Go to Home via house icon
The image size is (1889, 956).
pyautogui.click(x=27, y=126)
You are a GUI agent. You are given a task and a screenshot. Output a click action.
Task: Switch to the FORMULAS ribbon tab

========================================================================

WHAT IS BEING ASKED: Could you reproduce every line of the listing exactly?

ANSWER FOR THIS EXERCISE:
Go to Home via house icon
The image size is (1889, 956).
pyautogui.click(x=27, y=126)
You are a GUI agent. You are given a task and a screenshot. Output a click action.
Task: Switch to the FORMULAS ribbon tab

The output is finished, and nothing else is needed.